Brooke Baldwin Dismisses Effectiveness of Media Bias Accusations
Ignoring other conservative condemnations of liberal media bias, CNN's Brooke Baldwin pulled tape of former President George H. W. Bush all the way from 1992 ranting about the press – and then snidely pointed out how it "did not help" him.
"[C]omplaining about the media did not help Bush One. He lost his bid for re-election," noted Baldwin on Monday afternoon's Newsroom, who compared Paul Ryan's claim of media bias on Sunday to Bush's 1992 rant. So Ryan hitting out at the media won't help Team Romney? [Video below the break. Audio here.]
CNN's phoney-conservative commentator David Frum offered a half-decent answer, but dumped on Mitt Romney in the process. "[T]he Republican base dislikes the major national media more than I think it likes its actual candidate. So in that sense it can generate enthusiasm," he answered Baldwin. Frum passes for a "conservative" at CNN.
Baldwin, of course, could have reported Brent Bozell's letter to the networks excoriating them for "rigging this election."
"We have never witnessed a more brazen and complete attempt by the media to decide the outcome of a presidential election," Bozell wrote. "For 25 years, the Media Research Center has been documenting liberal media bias daily. During that time, we have covered seven presidential elections including this one. We have never seen it this bad."
A transcript of the segment, which aired on October 1 on CNN Newsroom at 3:05 p.m. EDT, is as follows:
BROOKE BALDWIN: Speaking of the polls, and there are a lot of polls, you know this, and especially a lot of Republicans saying, you know, hey, these polls that show the President leading in these multiple swing states. No, they say they're bogus, they skew Democratic. I heard Paul Ryan complaining about the media yesterday. We were sort of reminded of this guy running for re-election in 1992. Remember this?
Former President GEORGE H. W. BUSH: If you haven't detected, I'm a little sore at the national media. Let me tell you something –
BUSH: I better be careful. I better not say that. I got – they're mad at me anyway. I love my favorite bumper sticker, "Annoy the Media, Re-elect Bush."
(End Video Clip)
BALDWIN: Oh, the media, David Frum, complaining about the media did not help Bush One. He lost his bid for re-election. Can media bashing help Romney, help Ryan? Do you think it is going to work?
DAVID FRUM: It can help them in the sense that it gets – the Republican base dislikes the major national media more than I think it likes its actual candidate. So in that sense it can generate enthusiasm. On the polls –
BALDWIN: Wait, can we say that again? You think they dislike the national media more than they like their actual candidates? Did I hear you correctly?

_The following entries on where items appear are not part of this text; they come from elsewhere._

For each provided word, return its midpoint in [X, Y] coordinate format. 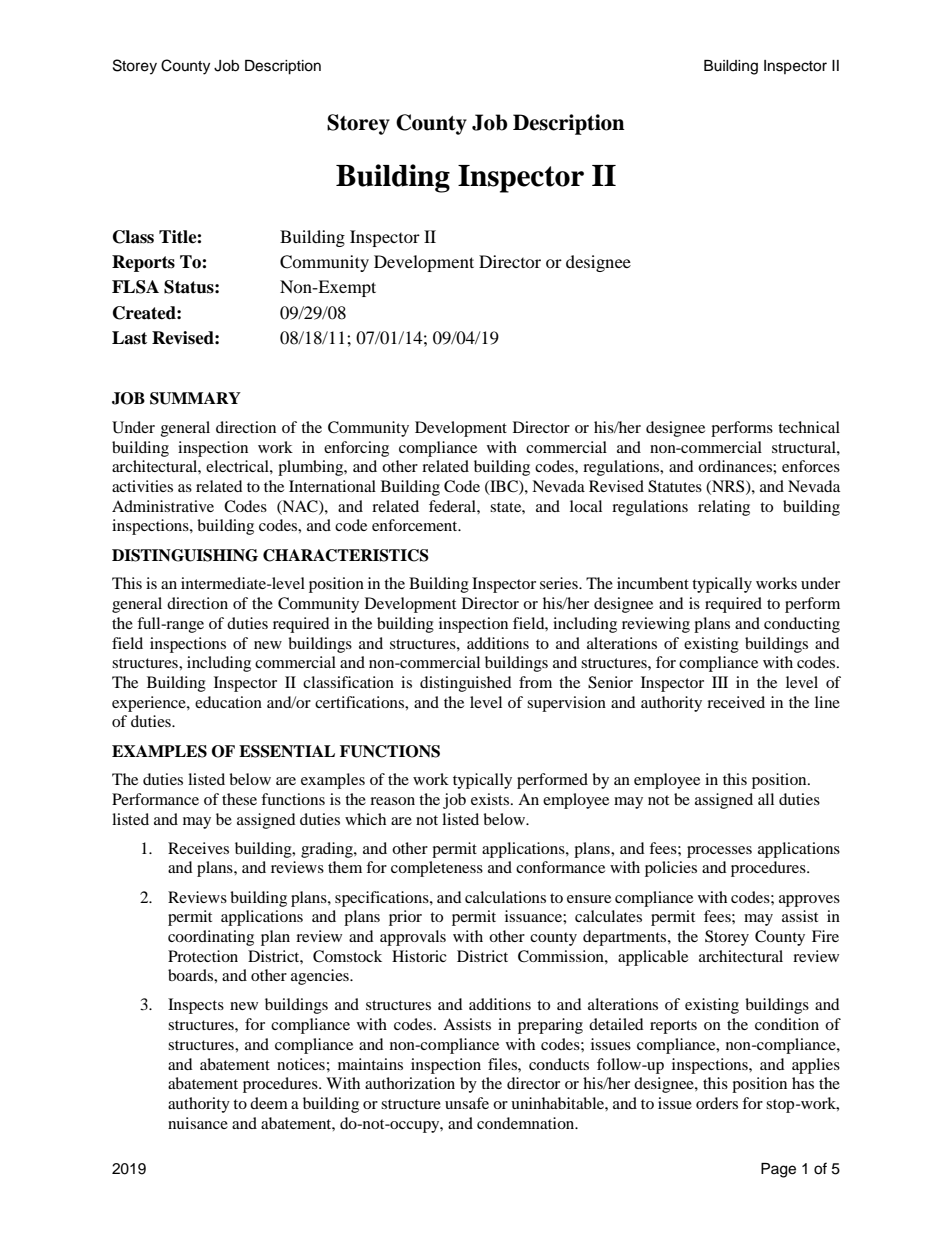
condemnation [527, 1123]
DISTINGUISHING [185, 555]
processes [719, 852]
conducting [802, 625]
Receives [198, 848]
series [560, 583]
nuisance [198, 1123]
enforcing [356, 449]
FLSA [135, 287]
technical [809, 427]
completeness [437, 869]
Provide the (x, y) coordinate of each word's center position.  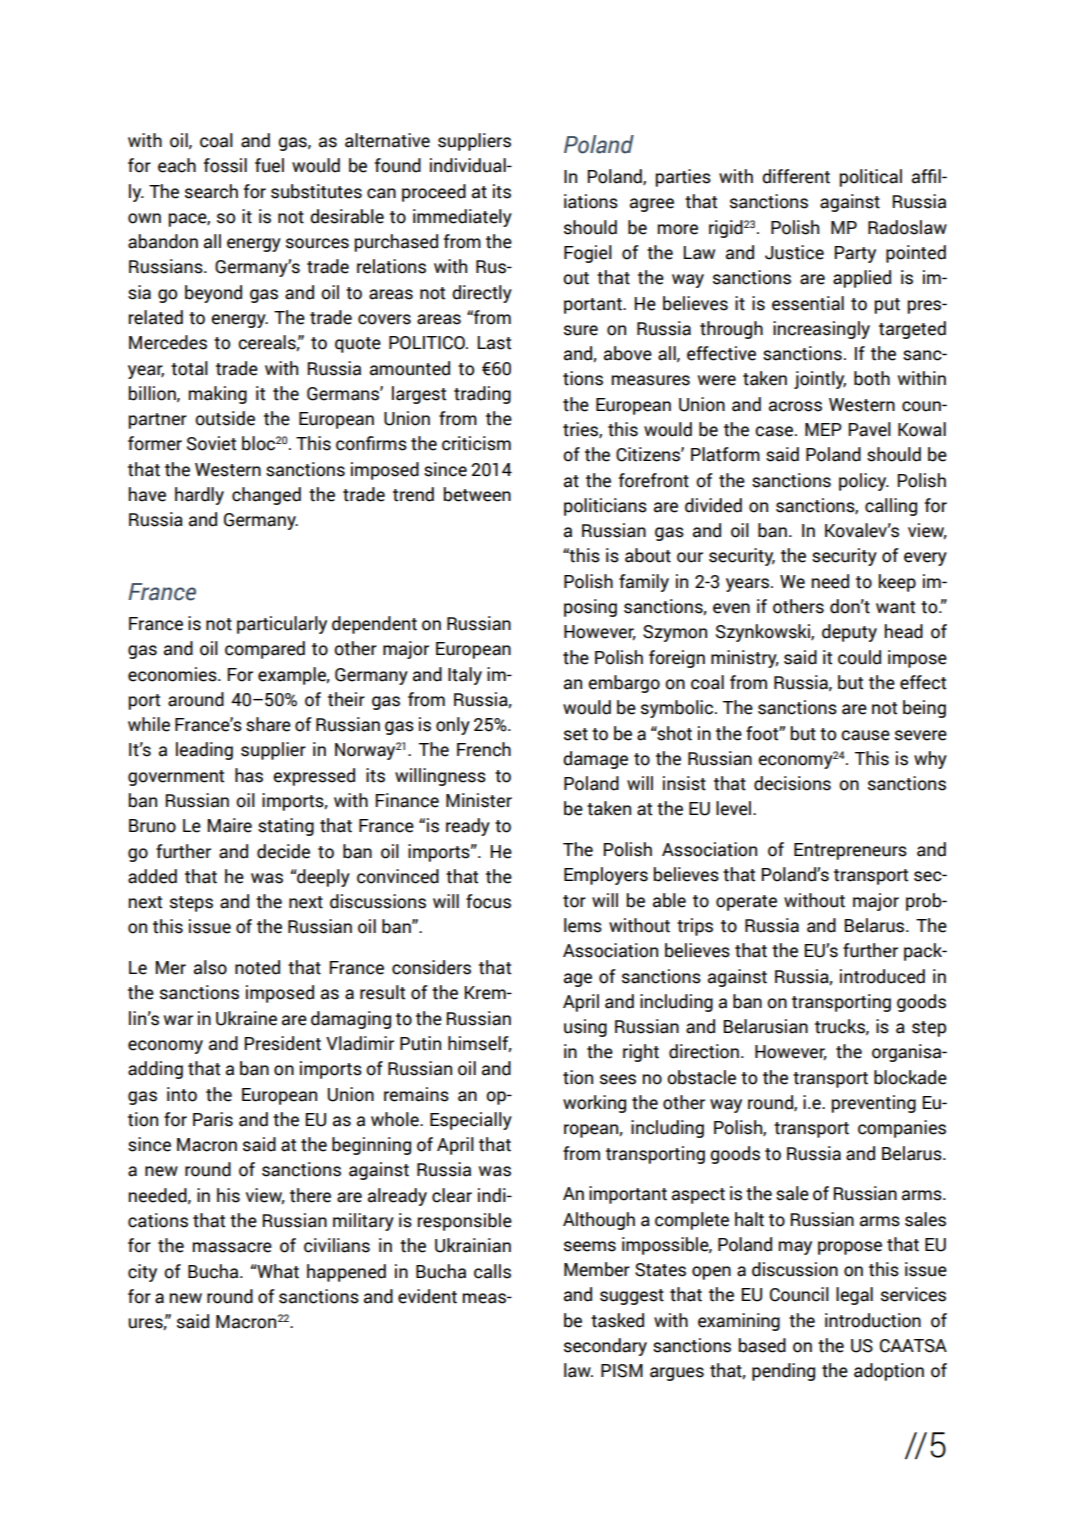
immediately (462, 218)
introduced (882, 976)
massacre (232, 1247)
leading (204, 751)
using (585, 1028)
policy (864, 482)
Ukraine (246, 1018)
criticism (476, 443)
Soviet (211, 443)
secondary (605, 1347)
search (211, 191)
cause (865, 735)
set (576, 734)
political (871, 178)
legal (854, 1296)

FRUM: You did. So I think that one of Romney's perpetual challenges, it's been very detrimental to him, because it prevents him from acting like the nominee. He in many ways has been forced again and again to act as if he's still running for the nomination, including what I think was the very unwise decision to choose Paul Ryan as his running mate, thus tie himself to the very bold if that's the word you want, Ryan plan. I would have gone for something more cautious myself.
But on these polls, the Republicans have this much of a case. When you're a pollster, you have to make a decision what will the electorate look like? And by definition, you don't know the answer to that question. So what you end up doing is extrapolating from the last election or two or three. But the past is not usually a good guide to these kinds of things. And elections and voting patterns are very subject to sudden changes. In 2004 and 2008 we had enormous voter turnout, about 60 percent, more than 120 million people. Will 2012 look like that or will it look like previous elections where we had voter turnout under 55 percent. And depending on what assumption you make, you get very different results. But what's a pollster to do, they end up simply projecting forward what happened last time.